(GIVEN EXERCISE):
Could you return the lines of the material from the line with "Given: Open the Elementor hamburger menu" to the line with "Action: click(x=231, y=188)", both included, without changing anything?

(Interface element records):
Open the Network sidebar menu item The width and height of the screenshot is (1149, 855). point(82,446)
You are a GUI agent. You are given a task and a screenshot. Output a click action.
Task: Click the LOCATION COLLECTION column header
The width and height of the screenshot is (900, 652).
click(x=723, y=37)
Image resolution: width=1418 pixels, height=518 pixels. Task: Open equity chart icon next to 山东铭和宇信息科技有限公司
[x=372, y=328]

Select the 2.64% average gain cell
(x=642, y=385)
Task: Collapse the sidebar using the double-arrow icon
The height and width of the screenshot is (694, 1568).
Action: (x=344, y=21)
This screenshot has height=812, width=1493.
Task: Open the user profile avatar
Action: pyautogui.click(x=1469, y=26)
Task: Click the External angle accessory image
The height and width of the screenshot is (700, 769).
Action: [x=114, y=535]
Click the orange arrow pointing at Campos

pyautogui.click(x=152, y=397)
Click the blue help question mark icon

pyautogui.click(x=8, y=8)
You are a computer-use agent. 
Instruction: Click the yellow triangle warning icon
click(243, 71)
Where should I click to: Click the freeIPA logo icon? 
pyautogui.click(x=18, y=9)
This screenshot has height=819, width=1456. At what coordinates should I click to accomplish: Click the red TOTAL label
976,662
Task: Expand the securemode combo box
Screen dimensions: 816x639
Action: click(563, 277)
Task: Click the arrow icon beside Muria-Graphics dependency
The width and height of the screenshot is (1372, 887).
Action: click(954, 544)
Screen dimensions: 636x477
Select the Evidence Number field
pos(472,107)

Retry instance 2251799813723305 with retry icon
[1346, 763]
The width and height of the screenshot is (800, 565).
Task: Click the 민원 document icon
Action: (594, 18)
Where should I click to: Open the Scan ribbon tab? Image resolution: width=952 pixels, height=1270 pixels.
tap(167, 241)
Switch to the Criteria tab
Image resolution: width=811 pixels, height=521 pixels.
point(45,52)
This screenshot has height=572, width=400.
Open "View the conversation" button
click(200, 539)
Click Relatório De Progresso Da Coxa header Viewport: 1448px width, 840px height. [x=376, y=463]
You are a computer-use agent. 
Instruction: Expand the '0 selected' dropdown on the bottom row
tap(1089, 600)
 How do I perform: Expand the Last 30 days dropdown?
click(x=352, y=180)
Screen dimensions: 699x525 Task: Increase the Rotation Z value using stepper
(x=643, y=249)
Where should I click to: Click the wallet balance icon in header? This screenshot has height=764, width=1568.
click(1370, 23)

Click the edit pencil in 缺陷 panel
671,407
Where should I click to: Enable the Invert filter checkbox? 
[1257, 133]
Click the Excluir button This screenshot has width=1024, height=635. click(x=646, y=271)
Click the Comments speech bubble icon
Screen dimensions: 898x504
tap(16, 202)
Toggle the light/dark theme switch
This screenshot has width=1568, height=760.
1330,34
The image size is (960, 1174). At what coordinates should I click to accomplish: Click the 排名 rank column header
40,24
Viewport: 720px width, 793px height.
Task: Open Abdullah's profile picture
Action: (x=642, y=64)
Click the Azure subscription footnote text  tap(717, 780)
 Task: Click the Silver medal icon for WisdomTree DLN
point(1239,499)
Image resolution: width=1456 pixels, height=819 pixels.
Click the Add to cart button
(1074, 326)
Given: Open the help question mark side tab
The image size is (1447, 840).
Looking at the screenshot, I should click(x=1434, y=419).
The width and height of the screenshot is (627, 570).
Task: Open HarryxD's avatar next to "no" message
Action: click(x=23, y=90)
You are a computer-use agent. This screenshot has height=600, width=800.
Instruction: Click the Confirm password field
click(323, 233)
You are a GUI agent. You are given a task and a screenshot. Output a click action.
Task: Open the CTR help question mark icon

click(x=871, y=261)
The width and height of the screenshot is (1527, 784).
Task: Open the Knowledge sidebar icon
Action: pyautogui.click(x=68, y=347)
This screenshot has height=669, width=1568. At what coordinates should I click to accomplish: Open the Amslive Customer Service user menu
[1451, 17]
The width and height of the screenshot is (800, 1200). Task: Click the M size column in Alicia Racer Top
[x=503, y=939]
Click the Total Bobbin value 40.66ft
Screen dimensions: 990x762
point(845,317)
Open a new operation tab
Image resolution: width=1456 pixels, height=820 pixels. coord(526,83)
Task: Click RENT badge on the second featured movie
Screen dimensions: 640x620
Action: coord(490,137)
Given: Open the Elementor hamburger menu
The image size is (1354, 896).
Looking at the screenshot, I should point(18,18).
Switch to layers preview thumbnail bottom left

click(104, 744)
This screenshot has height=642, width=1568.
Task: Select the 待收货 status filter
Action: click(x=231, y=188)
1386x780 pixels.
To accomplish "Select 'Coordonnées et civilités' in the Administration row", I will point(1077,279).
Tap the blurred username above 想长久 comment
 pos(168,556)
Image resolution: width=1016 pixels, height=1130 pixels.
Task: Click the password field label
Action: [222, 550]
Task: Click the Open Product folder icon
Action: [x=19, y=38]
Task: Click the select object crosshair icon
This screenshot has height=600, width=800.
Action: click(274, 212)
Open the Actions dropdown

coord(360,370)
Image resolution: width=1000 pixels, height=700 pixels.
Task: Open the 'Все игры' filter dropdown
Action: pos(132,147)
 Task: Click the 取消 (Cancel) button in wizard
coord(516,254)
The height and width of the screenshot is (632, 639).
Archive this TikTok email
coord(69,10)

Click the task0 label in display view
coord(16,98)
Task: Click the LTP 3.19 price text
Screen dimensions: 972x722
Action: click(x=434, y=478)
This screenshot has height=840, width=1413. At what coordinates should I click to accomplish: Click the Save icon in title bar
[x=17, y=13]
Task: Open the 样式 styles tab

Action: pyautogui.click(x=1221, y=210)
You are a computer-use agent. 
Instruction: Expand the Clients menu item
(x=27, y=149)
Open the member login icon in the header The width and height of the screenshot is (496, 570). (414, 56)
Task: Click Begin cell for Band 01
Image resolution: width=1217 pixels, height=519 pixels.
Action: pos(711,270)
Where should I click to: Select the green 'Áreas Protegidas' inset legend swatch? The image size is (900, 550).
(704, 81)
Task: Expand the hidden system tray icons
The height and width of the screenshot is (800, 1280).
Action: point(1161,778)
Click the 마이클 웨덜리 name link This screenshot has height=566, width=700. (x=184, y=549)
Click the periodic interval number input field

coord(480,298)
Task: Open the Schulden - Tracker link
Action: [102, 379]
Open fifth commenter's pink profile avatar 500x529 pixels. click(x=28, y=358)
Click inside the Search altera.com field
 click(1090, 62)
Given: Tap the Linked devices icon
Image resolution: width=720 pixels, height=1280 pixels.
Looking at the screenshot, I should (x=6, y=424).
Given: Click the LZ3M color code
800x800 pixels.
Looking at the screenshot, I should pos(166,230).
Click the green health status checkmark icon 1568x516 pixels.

(RESULT):
Given: Open the Elementor hamburger menu
The image size is (1354, 896).
Looking at the screenshot, I should point(18,18).
Switch to layers preview thumbnail bottom left

click(104, 744)
This screenshot has height=642, width=1568.
Task: Select the 待收货 status filter
Action: click(x=231, y=188)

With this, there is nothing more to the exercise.